On a longer-term basis, global economic conditions are deteriorating. Central banks are out of bullets and at best they can spark small short covering rallies like the one we are seeing this morning.
China's imports fell 11.2% and exports fell 18.8%. Commodity imports were down 14.5%. China's retail sales came in a touch better than expected at 11.2%.
The PBOC said it will defend the Yuan and that further devaluation is NOT inevitable. They will also make loans more available on a regional basis and this could ease credit concerns for the time being.
Japan's GDP fell 1.4% last quarter. The BOJ eased 2 weeks ago and interest rates are in negative territory. This surprise move barely moved the needle and a tiny little one-day rally was all it produced.
Russia and Saudi Arabia agreed to a production freeze. Many analysts were hoping for a production cut. Oil prices are slightly higher this morning, but any rally will be short-lived. There are too many global producers and OPEC no longer controls prices. Demand is likely to decline as global economic activity contracts.
The FOMC minutes will be released tomorrow afternoon. They won't contain any new information. Janet Yellen was grilled last week when she testified before Congress. Given the recent domestic economic releases (ISM services and the Unemployment Report), I don't believe the Fed will hike before June.

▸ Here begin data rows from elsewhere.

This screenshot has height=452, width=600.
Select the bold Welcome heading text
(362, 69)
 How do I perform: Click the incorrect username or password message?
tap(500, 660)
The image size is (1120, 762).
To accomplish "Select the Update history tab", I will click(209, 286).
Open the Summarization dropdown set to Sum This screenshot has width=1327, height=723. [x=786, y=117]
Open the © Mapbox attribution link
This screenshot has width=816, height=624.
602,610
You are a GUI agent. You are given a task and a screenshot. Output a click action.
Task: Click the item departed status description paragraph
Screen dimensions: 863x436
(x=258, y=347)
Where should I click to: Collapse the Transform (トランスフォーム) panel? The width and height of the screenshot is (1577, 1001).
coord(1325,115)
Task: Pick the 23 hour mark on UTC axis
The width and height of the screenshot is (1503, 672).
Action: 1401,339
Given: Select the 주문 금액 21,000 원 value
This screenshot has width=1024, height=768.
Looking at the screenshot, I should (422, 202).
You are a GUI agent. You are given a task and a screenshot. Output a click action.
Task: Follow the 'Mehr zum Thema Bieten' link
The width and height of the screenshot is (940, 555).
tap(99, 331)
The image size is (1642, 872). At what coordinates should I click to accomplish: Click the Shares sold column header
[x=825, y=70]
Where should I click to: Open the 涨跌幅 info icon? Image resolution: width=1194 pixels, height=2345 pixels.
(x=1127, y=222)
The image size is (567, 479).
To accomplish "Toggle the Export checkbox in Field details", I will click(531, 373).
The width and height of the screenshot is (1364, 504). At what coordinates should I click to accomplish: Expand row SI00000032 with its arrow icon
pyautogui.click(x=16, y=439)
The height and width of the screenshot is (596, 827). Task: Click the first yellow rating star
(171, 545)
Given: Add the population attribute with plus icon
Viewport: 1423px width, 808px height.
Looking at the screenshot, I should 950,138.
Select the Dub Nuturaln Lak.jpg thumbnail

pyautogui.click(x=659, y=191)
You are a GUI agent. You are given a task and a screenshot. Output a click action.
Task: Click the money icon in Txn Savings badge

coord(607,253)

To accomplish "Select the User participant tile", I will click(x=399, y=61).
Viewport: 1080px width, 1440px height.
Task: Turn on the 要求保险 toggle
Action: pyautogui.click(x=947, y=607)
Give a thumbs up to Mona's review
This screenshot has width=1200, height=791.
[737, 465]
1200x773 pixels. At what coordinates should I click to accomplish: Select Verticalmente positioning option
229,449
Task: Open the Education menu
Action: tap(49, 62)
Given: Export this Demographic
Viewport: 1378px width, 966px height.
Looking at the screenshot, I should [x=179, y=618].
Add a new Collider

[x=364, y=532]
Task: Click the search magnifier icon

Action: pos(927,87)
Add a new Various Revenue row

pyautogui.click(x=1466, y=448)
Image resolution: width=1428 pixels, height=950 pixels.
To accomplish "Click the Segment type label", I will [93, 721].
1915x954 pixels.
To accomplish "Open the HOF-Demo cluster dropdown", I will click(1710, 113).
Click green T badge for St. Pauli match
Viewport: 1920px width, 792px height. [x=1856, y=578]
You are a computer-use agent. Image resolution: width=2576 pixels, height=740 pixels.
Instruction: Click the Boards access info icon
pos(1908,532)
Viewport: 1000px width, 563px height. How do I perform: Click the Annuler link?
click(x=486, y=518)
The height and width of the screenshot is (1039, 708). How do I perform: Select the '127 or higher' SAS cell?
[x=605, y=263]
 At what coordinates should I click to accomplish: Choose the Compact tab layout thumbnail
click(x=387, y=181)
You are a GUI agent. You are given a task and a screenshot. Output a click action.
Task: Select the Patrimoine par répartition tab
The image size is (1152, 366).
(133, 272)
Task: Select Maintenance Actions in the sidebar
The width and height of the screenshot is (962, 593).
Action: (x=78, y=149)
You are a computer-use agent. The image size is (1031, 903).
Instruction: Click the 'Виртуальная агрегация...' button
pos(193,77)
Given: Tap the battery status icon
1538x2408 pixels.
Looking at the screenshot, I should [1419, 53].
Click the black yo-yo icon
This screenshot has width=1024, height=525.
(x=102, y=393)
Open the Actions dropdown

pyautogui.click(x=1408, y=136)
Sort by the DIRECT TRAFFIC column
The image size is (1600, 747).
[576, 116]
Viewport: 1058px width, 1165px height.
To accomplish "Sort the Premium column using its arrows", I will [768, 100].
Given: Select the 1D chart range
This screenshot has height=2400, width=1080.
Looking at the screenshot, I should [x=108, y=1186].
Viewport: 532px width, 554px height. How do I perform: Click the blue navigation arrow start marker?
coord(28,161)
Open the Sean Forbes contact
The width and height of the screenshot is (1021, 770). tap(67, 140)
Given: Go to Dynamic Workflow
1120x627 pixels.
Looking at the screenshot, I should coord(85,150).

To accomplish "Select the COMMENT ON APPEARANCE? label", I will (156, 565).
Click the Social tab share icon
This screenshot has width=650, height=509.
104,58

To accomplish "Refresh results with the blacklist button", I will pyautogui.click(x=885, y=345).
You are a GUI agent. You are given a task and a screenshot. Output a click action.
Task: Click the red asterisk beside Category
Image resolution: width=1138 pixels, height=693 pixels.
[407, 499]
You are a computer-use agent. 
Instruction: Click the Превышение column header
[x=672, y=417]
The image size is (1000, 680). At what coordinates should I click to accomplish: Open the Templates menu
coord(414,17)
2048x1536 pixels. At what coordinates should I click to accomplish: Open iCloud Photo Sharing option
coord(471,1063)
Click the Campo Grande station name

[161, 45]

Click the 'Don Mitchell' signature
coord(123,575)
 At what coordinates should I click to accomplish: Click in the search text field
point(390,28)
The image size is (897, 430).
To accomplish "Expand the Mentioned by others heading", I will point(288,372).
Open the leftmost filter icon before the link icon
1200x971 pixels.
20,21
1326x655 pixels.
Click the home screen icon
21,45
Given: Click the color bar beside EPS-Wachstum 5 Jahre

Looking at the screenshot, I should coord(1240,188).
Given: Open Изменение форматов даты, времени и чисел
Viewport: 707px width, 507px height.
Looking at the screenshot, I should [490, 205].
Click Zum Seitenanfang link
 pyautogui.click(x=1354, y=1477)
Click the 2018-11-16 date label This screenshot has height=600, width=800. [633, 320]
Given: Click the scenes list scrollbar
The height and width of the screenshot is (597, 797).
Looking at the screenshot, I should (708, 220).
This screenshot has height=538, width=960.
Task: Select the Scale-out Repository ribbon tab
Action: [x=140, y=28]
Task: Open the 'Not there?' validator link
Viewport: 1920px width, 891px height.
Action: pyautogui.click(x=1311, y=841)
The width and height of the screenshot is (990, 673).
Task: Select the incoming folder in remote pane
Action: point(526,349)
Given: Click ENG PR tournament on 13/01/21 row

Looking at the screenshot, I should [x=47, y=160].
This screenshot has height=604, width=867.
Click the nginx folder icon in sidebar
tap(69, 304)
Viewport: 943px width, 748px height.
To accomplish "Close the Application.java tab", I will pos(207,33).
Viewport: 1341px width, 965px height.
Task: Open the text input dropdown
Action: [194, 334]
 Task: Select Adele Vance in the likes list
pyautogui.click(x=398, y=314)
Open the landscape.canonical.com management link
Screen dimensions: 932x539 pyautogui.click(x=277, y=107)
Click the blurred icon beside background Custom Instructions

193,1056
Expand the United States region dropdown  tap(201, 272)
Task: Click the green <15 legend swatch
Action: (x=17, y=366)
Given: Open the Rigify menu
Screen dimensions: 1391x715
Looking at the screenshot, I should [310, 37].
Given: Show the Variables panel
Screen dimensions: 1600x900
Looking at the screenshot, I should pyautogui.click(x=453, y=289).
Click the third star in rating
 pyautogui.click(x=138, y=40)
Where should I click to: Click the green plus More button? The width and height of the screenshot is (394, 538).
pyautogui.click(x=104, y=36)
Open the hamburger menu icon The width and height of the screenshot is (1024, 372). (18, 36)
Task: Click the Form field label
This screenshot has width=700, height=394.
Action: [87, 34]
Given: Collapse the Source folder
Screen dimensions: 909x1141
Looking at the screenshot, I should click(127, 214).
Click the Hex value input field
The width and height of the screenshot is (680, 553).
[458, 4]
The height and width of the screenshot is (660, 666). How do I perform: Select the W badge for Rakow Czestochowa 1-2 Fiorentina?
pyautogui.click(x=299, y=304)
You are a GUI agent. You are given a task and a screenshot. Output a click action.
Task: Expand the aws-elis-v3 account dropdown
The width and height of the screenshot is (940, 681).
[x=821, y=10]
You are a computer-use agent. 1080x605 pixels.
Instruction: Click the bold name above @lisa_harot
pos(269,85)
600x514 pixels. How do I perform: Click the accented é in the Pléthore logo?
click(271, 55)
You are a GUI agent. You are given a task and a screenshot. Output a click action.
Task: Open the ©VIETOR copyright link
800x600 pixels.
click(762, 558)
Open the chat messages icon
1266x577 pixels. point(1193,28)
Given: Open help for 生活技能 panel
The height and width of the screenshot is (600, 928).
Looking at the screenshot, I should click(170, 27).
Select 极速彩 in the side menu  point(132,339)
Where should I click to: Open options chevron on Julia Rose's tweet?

This economic cycle will run its own course. During the process, credit issues could arise. If this happens, we could see very heavy selling this year.
Let's see if this rally can gain traction. The higher we go, the more interested I am in selling call credit spreads (bearish call spreads). If the rally stalls and we fall back below $187.50, I will consider buying put options.
I believe the market will spend more and more time at the $182 level. Eventually support will fail.
When the SPY fell from $205 to $182 last August, buyers immediately stepped in. They saw this as a fantastic buying opportunity. Now that we are spending more time at $182l, buyers are not as interested. They sense that they will have plenty of time to scoop stocks at this level and perhaps at lower levels.
I will day trade from the short side in the first couple of hours once the rally stalls. If we fall below $187.50 I will stick with the short side. If the market finds support and we stay above $187.50, I will day trade from the long side.
From my perspective, the higher we go the better the shorting opportunity. I would love to see us challenge SPY $200, but that is not likely to happen for a long time.